Prompt - From the entries that follow, pick out all lines holding "showing".

Material for this exercise -

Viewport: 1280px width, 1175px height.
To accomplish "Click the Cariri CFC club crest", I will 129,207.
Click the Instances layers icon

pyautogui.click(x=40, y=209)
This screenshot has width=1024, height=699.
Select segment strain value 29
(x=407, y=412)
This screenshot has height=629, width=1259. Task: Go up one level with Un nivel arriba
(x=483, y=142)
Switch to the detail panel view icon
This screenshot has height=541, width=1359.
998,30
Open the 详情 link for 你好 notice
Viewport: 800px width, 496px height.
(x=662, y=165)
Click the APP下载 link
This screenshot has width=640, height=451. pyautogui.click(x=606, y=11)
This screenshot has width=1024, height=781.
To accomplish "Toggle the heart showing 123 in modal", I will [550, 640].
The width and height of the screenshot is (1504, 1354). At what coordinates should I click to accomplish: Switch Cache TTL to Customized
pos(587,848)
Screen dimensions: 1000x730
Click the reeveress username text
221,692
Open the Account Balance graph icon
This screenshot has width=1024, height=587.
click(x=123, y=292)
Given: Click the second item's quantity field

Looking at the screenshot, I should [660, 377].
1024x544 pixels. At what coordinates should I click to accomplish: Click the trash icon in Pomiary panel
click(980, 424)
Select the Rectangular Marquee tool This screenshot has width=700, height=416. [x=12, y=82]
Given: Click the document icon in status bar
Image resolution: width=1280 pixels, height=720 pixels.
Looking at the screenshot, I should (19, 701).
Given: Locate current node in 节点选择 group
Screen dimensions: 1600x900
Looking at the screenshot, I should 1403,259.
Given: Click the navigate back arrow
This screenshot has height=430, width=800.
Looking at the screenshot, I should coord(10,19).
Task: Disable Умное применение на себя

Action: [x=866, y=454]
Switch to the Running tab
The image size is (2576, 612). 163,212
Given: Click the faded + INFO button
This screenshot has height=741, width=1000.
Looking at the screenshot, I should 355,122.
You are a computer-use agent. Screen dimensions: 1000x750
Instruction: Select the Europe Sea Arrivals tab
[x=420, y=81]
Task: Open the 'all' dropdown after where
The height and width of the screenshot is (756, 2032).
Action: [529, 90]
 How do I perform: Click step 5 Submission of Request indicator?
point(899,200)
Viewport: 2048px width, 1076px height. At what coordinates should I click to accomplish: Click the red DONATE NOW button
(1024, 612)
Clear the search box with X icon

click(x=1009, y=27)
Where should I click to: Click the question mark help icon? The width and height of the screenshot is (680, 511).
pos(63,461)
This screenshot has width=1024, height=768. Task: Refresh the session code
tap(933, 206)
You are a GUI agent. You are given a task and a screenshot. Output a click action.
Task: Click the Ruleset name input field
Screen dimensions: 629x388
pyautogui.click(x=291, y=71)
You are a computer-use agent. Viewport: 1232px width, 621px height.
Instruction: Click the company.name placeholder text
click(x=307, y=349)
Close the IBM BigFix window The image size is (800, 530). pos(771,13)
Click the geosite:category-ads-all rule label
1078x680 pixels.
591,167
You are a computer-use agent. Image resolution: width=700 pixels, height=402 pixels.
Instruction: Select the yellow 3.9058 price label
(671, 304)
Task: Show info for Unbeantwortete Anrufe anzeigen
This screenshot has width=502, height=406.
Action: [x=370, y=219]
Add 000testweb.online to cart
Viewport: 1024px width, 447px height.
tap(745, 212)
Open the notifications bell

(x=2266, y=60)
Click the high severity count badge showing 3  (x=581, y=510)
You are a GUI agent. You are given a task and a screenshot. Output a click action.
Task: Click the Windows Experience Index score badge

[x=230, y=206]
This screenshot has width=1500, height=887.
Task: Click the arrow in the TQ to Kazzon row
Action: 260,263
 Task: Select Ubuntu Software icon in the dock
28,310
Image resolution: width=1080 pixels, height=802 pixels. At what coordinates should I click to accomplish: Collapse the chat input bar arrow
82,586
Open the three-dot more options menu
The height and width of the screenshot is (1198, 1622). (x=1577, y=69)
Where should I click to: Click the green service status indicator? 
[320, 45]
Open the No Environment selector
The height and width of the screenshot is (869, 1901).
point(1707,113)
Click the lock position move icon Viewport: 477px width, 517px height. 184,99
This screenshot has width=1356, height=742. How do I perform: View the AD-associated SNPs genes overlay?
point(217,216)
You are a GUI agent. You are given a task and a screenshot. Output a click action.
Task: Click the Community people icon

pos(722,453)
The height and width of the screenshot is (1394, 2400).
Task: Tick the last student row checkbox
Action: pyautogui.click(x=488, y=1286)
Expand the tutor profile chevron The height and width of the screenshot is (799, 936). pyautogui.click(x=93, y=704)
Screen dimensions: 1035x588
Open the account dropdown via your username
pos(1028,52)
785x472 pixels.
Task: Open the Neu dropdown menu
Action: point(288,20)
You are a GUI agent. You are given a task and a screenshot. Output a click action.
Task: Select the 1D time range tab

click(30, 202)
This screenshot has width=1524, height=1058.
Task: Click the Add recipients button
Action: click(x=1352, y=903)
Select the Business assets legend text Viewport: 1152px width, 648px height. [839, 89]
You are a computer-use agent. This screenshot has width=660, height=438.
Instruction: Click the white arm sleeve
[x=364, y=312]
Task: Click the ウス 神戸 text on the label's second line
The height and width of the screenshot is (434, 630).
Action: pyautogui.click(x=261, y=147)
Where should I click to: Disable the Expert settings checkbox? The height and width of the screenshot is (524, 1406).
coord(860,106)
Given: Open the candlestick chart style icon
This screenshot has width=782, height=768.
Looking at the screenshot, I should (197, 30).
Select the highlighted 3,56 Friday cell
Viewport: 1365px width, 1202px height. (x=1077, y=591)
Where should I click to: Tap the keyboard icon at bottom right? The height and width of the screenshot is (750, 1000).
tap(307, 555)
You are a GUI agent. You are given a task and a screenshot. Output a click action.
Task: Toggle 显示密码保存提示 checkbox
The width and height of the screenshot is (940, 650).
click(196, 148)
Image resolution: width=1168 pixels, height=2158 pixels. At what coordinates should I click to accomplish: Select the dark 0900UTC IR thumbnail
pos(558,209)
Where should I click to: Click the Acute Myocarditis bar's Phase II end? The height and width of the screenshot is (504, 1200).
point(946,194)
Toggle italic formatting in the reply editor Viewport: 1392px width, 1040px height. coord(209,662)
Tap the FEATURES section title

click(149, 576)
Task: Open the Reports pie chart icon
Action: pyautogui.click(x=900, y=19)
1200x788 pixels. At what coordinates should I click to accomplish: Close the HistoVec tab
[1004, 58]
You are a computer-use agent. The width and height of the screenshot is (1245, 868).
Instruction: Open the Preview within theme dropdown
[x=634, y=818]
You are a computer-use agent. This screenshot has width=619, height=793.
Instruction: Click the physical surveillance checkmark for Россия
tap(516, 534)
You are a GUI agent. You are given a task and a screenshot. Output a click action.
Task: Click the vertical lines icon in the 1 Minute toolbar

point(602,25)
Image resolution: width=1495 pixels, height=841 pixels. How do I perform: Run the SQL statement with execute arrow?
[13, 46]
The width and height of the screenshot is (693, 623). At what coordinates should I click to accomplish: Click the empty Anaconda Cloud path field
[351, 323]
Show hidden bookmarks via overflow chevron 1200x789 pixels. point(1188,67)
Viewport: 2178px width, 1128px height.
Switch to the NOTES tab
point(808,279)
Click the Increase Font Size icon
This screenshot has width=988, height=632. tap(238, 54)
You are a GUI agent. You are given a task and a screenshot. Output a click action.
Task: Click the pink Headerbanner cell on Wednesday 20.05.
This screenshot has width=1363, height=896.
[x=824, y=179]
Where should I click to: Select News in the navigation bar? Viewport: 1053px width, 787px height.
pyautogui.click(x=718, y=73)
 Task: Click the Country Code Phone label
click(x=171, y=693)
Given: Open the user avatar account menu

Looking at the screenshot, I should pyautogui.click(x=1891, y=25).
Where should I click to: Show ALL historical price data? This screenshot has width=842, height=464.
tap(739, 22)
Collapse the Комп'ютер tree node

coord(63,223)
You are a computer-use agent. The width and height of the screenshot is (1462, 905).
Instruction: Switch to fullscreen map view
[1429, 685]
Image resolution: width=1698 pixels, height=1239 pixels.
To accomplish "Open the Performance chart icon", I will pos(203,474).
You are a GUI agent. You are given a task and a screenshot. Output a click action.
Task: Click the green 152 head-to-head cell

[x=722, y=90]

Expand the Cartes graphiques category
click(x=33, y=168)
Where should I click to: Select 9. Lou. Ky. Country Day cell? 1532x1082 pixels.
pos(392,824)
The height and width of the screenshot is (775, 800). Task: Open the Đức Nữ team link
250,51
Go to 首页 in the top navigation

Solution to the exercise -
To accomplish "Toggle the heart showing 123 in modal", I will [550, 640].
Click the high severity count badge showing 3  (x=581, y=510)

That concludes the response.